* Work to complete
1. In the passage on East Asian action movies, list each outcome the writer says there is hope for.
2. Which film's choreographers and stars does the passage on East Asian action movies name?
3. Pick up the passage on East Asian action movies after its final sentence and keep writing in the same voice.

* Page extract
Accompanying such hype, where all of a sudden mainstream critics who couldn’t be bothered to watch an East Asian action movie otherwise are suddenly gushing about a new release, always presents a dilemma for long-time genre fans. I’m just old enough to remember when liking popular things wasn’t cool, so I’m always conflicted when something from my little world breaks containment. There’s always the hope though that a breakthrough hit will widen the market for my kinds of films, that people like the choreographers and stars of The Furious will become mainstream and be given greater and greater opportunities to show and capitalize on their many talents. Or that the North American audiences and distributors will finally become less provincial and begin according the kinds of movies I like the respect they offer to middling European festival fare.

Entries on finding words and elements:
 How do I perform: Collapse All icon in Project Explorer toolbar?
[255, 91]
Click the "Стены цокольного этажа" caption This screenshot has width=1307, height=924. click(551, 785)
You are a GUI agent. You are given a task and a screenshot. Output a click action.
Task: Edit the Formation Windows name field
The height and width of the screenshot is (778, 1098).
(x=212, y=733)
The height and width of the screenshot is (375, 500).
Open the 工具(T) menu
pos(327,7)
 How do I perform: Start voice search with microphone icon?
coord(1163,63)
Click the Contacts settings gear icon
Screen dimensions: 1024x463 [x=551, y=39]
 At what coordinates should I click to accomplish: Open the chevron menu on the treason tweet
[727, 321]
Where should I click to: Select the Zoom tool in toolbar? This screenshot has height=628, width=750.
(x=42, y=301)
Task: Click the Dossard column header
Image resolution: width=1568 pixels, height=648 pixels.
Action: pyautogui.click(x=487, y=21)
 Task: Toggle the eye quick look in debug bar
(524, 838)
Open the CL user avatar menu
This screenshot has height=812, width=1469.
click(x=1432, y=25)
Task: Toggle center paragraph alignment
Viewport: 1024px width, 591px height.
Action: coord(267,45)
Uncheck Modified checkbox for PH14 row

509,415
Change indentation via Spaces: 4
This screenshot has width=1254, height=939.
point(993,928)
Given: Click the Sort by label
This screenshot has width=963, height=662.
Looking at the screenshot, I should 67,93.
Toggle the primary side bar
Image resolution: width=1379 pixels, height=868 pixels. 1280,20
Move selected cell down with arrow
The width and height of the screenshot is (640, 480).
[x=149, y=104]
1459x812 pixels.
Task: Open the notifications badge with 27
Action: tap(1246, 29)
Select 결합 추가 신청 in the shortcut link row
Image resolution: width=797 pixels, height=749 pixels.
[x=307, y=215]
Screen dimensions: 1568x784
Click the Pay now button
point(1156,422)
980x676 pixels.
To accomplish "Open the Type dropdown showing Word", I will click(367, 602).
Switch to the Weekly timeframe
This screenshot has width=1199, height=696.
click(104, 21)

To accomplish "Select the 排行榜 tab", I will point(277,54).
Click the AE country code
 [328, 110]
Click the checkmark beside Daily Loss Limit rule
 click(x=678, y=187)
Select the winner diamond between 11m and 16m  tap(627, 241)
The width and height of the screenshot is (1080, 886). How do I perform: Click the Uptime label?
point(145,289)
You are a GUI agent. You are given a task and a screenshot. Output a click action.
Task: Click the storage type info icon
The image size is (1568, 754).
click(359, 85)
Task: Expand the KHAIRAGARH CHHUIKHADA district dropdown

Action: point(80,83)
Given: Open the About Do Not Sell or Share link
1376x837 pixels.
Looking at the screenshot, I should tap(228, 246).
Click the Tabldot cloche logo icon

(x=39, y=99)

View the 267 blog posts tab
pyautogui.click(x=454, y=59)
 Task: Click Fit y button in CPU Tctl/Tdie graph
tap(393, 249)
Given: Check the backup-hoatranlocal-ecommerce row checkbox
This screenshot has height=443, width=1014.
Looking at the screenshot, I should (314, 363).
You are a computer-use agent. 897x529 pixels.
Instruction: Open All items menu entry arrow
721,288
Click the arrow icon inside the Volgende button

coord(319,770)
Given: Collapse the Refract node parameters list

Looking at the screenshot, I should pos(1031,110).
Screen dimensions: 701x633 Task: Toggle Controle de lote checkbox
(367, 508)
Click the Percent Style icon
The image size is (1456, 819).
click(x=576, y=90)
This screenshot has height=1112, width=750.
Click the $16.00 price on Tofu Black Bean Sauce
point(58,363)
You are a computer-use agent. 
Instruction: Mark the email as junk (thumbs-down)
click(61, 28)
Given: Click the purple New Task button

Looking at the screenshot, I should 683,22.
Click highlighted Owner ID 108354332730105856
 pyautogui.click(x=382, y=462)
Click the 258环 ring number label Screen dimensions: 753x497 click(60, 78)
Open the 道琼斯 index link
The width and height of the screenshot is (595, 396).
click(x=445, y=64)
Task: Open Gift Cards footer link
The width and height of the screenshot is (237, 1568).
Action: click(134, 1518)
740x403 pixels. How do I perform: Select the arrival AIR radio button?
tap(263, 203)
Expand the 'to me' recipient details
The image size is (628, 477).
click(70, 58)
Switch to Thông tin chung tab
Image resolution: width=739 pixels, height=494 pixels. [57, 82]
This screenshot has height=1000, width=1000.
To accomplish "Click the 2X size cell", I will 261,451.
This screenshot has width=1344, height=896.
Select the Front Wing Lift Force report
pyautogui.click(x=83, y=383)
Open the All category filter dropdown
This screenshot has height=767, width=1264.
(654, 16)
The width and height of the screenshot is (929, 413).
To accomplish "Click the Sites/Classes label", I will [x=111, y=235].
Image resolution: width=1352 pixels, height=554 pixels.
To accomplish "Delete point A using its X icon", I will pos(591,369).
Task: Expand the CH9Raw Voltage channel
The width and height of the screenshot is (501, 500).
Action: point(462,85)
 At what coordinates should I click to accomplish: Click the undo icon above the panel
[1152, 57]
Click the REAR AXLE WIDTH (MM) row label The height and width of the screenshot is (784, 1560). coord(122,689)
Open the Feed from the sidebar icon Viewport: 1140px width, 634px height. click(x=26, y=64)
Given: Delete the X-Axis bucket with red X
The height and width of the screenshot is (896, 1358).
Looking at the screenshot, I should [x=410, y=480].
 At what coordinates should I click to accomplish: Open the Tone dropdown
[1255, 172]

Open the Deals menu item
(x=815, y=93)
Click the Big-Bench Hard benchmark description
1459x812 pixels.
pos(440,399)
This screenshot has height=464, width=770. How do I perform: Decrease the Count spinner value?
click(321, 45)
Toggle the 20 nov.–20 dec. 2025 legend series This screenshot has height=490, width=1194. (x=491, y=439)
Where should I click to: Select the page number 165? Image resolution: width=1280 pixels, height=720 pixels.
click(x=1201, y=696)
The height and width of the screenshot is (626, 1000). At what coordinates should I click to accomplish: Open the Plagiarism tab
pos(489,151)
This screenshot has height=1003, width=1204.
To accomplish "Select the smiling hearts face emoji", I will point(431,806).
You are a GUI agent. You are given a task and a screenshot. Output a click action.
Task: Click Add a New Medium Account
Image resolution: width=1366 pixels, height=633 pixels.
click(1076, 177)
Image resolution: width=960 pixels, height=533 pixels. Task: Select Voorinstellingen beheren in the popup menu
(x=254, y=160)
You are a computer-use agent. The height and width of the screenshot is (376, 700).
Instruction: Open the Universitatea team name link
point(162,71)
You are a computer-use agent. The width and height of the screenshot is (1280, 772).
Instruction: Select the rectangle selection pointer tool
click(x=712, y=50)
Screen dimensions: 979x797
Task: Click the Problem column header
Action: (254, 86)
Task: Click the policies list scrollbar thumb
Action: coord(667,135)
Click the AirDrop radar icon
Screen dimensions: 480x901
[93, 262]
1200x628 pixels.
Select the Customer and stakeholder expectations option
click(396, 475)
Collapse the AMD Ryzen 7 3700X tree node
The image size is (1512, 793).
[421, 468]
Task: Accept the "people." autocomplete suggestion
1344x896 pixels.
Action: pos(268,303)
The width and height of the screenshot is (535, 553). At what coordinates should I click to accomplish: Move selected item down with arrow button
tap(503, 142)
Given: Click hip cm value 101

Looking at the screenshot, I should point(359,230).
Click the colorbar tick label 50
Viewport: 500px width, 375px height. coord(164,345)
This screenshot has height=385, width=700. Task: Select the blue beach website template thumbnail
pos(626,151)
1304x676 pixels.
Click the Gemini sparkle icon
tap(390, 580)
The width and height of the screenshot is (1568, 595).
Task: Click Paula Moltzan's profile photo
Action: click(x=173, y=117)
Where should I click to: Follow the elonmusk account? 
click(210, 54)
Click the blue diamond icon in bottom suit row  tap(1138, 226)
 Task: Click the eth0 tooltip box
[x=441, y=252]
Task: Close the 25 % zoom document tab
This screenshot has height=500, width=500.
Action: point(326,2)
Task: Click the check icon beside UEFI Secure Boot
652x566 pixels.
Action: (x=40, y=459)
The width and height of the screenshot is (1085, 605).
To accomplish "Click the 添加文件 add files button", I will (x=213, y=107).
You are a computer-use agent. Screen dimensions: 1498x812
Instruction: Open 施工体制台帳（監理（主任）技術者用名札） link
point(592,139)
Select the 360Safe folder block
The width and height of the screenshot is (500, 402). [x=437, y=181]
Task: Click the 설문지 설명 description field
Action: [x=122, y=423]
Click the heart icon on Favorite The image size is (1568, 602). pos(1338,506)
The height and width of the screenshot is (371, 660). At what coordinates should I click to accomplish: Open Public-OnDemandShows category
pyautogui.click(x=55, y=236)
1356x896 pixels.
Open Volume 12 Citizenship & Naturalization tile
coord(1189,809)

* Per-task answers
1.
- A breakthrough hit will widen the market for the writer's kinds of films.
- The choreographers and stars of The Furious will become mainstream and get greater and greater opportunities to show and capitalize on their talents.
- North American audiences and distributors will become less provincial and give the writer's kinds of movies the respect they offer to middling European festival fare.

2. The Furious.

3.
rrr

Of course, the last time an action movie received the amount of hype The Furious has gotten was SS Rajamouli’s RRR. Not in RRR ’s initial release, to be sure, that played in the segregated corners of AMC and Cinemark multiplexes devoted to Asian cinema–the South Asian, Chinese, Korean, Filipino mainstream films that take up a handful of screens every week and yet receive no mainstream critical attention. RRR ’s popularity came later, after a handful of enterprising critics, programmers, and theatres started playing it in one-offs and late night screenings, building it up over the course of a year into a bona fide Oscar nominee. Did RRR ’s breakthrough lead to a growing embrace of South Asian action cinema by mainstream audiences? Have scores of theatres followed suit by heavily promoting the thrills of movies like Ponniyin Selvan, Jigarthanda DoubleX, Jawan , or even, to jump genres, Rocky aur Rani Kii Prem Kahaani , all of which come out in 2023, a year after RRR , and played American multiplexes? No, of course not. After RRR got its Oscar, mainstream American critics went right back to ignoring South Asian cinema like they always have.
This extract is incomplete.